Let Pakistanis elect their leader

Gulf News, June 7, 2006

Official Pakistan has responded to the buzz generated by the opposition’s Charter for Democracy in characteristic manner. Supporters of military rule are currently busy mocking the alliance between former rivals Nawaz Sharif and Benazir Bhutto.

Allegations of misrule under Bhutto and Sharif are being repeated and, in some cases, rehashed. General Pervez Musharraf is sticking to his previous line that the two former prime ministers will never be allowed to return to power.

All this begs the question: Why not let the people of Pakistan decide? After all, in a functioning democracy, elections are held periodically to determine whom the people want to wield executive office and legislative power. The people vote against politicians who failed to deliver and occasionally forgive their transgressions because of some other redeeming quality.

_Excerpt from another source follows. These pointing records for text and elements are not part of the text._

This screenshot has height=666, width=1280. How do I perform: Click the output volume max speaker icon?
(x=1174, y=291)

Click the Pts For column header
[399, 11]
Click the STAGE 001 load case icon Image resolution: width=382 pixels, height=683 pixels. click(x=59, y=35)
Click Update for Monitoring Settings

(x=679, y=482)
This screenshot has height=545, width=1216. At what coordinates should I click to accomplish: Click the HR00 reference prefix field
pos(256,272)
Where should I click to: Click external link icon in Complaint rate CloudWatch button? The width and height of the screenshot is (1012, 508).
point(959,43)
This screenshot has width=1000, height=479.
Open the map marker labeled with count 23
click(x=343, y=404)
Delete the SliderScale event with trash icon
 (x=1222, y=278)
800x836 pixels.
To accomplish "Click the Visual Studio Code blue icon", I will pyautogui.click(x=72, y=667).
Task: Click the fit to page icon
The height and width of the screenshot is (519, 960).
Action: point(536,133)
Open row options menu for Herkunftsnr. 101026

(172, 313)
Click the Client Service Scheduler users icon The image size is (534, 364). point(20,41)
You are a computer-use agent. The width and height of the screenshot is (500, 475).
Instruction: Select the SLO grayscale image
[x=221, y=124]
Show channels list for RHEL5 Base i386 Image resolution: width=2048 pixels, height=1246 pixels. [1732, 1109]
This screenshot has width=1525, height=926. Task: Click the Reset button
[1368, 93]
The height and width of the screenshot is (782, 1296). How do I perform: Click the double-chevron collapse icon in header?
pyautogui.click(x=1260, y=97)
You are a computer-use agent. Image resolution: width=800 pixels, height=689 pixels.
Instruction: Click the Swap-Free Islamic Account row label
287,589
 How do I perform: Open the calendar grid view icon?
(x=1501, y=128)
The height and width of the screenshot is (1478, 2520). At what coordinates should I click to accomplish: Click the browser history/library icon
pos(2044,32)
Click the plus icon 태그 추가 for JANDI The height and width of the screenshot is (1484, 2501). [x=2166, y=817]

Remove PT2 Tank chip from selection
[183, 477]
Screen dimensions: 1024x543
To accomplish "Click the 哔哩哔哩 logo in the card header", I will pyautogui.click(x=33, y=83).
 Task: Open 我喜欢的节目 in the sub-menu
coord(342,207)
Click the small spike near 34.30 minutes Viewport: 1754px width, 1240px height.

Furthermore, politics is about making a choice from available options. People can elect a leader in one election, vote them out in the next, only to elect them back under different circumstances. If someone is convicted of a crime by a court of law, the law takes its course.

Only last week, Peru’s voters elected Alan Garcia as president even though his tenure as president 16 years ago had been marked by a failing economy and a violent rebellion. An Associated Press report on Peru’s election explained the voters’ choice in terms of rejection for a candidate supported by Venezuela’s radically anti-American president Hugo Chavez.

“I want our party this time to demonstrate to the Peruvian people, who have called it to the highest responsibilities, that it will not convert the state into booty,” Garcia was reported as saying a reference to the corruption that had marked his first term from 1985-90.

Garcia may or may not deliver on his promises. But at least Peru’s military, or a shadowy establishment representing security and intelligence services, did not usurp the right of deciding whether a man whose term in office was ruinous in the eyes of some could run again or not.

The Pakistani people deserve the same right to decide upon the qualifications of their politicians as the people of Peru. The people could choose to trust General Musharraf and his allies or revert to Nawaz Sharif and Benazir Bhutto. By signing the Charter for Democracy, the two leaders have agreed to follow certain rules of the political game in the future.

Their commitment to a new pattern of behaviour might appeal to the people or they could find that their popular support has eroded. Either way, the people must be trusted to deliver the final judgment, not General Musharraf and a coterie of unelected generals, international bankers and businessmen who benefit from military rule.

But Pakistan is still in the grip of a vice-regal system under which the purpose of elections is merely to identify intermediaries between the people and a permanent State establishment.
The State establishment monopolises executive power and retains a veto over legislation. On the few occasions when elected governments have been allowed to take office, the State establishment has tried its best to circumscribe the power of elected officials.

Between 1972 and 1977, an elected government managed to wield full authority because the permanent State structure simply could not stay in power after the bifurcation of the country under military rule.

Students of Pakistan’s political history know that soon after the 1958 coup d’etat, Pakistan’s military leadership started searching for “forms of democracy” that would allow the generals to retain control of policy while allowing civilians an illusion of political power and some control over patronage.

The military establishment and its apologists argue that the military’s direct political intervention in 1999 was necessitated by the widely-discussed incompetence and corruption of the politicians that held power during the 1990s. But Pakistan’s history did not begin in 1988 and with the political competition between Benazir Bhutto and Nawaz Sharif, both of whom have been systematically maligned by Pakistan’s establishment.

Pakistan’s army chiefs, beginning with Ayub Khan (who took power in 1958), have disqualified a generation of politicians at ten-year intervals, claiming that through local government and “grassroots democracy”, duly controlled by the ISI, they will produce a stable, democratic system over time.

Pakistan’s problem, quite clearly, does not lie with specific politicians and their flaws. It is the product of an attitude that puts generals on a pedestal, refuses to recognise politics as a legitimate occupation and refuses to allow the will of the people to manifest itself in free and fair elections. General Musharraf’s claims of building “real democracy” ring hollow in the absence of real elections.